Nonostante un finanziamento quasi perduto, la tenacia del Comune di Eboli nel sollecitare l’ANAS ha raggiunto il suo obiettivo. La società di gestione stradale ha infatti comunicato al Comune di Eboli il cosiddetto progetto condiviso che, in sostanza, significa l’avvio delle procedure per la realizzazione del nuovo svincolo autostradale di Eboli. Un obiettivo che solo fino a qualche settimana fa sembrava impossibile da recuperare e che ora ridiventa una splendida realtà per la città e per il territorio.
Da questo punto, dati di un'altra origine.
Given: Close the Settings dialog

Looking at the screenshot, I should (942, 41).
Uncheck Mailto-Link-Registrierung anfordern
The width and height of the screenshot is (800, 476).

Un obiettivo raggiunto anche grazie ad una piena collaborazione istituzionale, che per una volta ha messo da parte divisioni politiche e polemiche e che ha visto scendere in campo alcuni dei protagonisti della vita politica e pubblica del territorio. «Un grande risultato, per raggiungere il quale abbiamo messo in campo ogni sforzo sul piano amministrativo, tecnico e politico – spiega il sindaco di Eboli, Massimo Cariello -. Un risultato che è anche il frutto di una collaborazione istituzionale, perché il tavolo tecnico si è tenuto qualche tempo fa, a Roma, grazie all’apporto decisivo dell’onorevole Tino Iannuzzi e dell’onorevole Antonio Cuomo, ebolitano, che con il suo collega si è messo al servizio della città ed è stato un supporto indispensabile per l’Amministrazione comunale impegnata in questa difficile opera di recupero del finanziamento Anas. Anche questo deve essere un segnale importante dei tempi che sono cambiati e dell’impegno che stiamo mettendo in campo per portare Eboli sempre più verso livelli accettabili di vivibilità, attraverso i servizi». All’incontro di Roma, oltre ai due parlamentari ed al sindaco Massimo Cariello, era presente anche il presidente del Consiglio comunale, Fausto Vecchio. «Questo risultato ci permetterà di riammagliare per intero la rete stradale nell’area dell’uscita autostradale – commenta il presidente Vecchio -. Il progetto Anas, infatti, collega direttamente il nuovo svincolo con la rete stradale, a cominciare dalla strategica Strada Provinciale 30 che porta verso l’area costiera. Anche io voglio sottolineare questa importante collaborazione istituzionale, che spero possa dare anche in futuro risultati per la città».